Emmanuel Mounier

«L'homme peut vivre à la manière d'une chose. Mais comme il n'est pas une chose, une telle vie lui apparaît sous l'aspect d'une démission.» De son côté, «l'homme du divertissement vit comme expulsé de soi, confondu avec le tumulte extérieur: ainsi l'homme prisonnier de ses appétits, de ses fonctions, de ses habitudes, de ses relations, du monde qui le distrait.» En fait, «la vie personnelle commence avec la capacité de rompre le contact avec le milieu, de se reprendre, de se ressaisir, en vue de se ramasser sur un centre, de s'unifier.
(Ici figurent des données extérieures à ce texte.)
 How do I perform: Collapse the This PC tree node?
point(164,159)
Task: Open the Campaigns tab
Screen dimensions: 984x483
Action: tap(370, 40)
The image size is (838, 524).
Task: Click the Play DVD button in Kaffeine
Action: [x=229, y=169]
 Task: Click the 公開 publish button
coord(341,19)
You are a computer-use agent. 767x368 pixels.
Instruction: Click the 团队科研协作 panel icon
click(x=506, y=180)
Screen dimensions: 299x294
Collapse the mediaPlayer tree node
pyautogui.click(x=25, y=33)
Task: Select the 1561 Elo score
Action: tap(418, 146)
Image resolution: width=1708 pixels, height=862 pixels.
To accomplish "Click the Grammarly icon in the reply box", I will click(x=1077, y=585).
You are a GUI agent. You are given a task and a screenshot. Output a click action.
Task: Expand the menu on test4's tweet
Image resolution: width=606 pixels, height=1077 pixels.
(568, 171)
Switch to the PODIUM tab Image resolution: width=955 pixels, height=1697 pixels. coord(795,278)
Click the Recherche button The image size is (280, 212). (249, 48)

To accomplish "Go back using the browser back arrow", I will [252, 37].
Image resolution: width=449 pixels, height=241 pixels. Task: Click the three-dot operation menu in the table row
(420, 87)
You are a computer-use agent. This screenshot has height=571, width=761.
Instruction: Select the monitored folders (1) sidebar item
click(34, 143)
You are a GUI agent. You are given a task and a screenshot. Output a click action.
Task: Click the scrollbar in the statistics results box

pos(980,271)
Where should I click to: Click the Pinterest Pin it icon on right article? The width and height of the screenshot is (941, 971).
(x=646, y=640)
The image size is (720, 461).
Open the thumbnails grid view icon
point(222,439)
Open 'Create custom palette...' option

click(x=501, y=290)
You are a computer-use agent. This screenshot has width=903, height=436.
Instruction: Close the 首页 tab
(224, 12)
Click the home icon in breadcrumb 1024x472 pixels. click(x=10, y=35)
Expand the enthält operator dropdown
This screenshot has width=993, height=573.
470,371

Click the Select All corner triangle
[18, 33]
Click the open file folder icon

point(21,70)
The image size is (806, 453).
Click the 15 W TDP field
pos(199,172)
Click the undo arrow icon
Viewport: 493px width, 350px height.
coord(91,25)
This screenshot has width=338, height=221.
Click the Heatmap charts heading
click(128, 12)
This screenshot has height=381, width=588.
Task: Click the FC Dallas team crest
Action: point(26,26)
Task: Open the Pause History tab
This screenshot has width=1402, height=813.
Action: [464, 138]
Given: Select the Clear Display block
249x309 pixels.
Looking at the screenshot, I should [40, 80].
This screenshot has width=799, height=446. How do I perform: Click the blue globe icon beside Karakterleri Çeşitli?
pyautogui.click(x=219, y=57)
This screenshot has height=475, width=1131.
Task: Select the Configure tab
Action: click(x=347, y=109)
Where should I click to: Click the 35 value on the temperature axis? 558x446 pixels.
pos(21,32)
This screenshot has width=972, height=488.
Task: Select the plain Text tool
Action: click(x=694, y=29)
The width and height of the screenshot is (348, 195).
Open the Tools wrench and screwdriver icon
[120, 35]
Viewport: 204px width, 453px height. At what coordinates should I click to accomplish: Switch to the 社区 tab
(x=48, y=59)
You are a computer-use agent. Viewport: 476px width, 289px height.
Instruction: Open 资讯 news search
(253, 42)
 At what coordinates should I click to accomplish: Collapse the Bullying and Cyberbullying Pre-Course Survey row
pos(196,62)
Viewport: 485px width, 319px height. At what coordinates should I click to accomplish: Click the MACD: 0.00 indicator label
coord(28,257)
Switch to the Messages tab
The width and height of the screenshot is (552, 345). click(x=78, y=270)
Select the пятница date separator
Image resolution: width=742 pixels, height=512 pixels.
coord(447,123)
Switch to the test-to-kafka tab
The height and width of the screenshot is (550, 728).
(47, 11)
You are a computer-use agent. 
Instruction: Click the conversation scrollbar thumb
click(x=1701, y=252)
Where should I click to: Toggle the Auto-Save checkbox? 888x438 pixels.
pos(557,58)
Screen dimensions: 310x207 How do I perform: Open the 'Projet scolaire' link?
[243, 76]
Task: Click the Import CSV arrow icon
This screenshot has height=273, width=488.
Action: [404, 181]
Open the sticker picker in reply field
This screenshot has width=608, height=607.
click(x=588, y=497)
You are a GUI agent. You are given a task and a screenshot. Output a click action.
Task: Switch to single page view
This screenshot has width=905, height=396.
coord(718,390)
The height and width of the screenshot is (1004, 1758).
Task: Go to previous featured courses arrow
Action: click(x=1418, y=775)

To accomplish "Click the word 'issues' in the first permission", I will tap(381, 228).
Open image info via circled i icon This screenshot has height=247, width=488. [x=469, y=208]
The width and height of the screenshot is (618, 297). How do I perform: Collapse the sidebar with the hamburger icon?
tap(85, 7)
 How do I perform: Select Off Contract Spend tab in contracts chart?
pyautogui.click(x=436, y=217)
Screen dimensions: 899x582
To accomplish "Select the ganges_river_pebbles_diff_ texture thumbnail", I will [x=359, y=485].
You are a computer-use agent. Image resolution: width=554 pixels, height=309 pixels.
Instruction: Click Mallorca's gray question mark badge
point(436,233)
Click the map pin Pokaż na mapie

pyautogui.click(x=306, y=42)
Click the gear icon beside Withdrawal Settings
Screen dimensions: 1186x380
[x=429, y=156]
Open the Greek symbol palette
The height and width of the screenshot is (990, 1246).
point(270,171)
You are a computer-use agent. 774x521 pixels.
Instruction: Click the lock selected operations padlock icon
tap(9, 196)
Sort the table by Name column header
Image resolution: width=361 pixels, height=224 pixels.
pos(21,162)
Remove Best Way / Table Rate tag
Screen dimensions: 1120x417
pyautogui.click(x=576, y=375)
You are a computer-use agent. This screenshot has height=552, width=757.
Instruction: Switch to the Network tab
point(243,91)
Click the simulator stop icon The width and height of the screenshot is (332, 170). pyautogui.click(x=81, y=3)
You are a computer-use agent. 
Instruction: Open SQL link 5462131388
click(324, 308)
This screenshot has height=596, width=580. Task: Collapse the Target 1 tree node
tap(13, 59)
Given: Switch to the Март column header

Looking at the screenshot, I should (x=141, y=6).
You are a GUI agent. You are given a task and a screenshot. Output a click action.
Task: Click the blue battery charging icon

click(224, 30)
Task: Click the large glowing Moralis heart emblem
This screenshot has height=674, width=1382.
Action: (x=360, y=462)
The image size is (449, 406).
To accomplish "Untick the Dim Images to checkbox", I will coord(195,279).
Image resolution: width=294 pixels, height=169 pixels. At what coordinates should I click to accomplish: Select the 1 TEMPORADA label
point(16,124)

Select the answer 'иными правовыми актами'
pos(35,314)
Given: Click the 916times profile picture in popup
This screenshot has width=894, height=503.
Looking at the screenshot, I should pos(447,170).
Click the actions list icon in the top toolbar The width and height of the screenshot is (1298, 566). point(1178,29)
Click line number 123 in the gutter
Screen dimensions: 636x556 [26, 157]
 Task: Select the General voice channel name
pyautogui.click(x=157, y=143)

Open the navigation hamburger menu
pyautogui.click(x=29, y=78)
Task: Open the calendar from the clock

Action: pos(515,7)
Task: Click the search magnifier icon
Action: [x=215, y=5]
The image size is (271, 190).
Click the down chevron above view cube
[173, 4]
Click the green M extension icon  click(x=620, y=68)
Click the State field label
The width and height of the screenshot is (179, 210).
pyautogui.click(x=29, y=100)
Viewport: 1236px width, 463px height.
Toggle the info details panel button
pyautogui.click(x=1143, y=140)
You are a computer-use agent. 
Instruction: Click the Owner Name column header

À première apparence, ce mouvement est un mouvement de repli.» Mais «c'est sur cette expérience vitale que se fondent les valeurs de silence et de retraite.» Loin de cette «vie immédiate, sans mémoire, sans projet, sans maîtrise, ce qui est la définition même de l'extériorité, et sur un registre humain de la vulgarité.» Car au fond, «la vie personnelle étant liberté et surpassement, et non pas accumulation et répétition, la culture ne consiste en aucun domaine dans l'entassement du savoir, mais dans une transformation profonde du sujet, qui le dispose à plus de possibilités par plus d'appels intérieurs.(...) Elle est ce qui reste quand on ne sait plus rien: l'homme même.»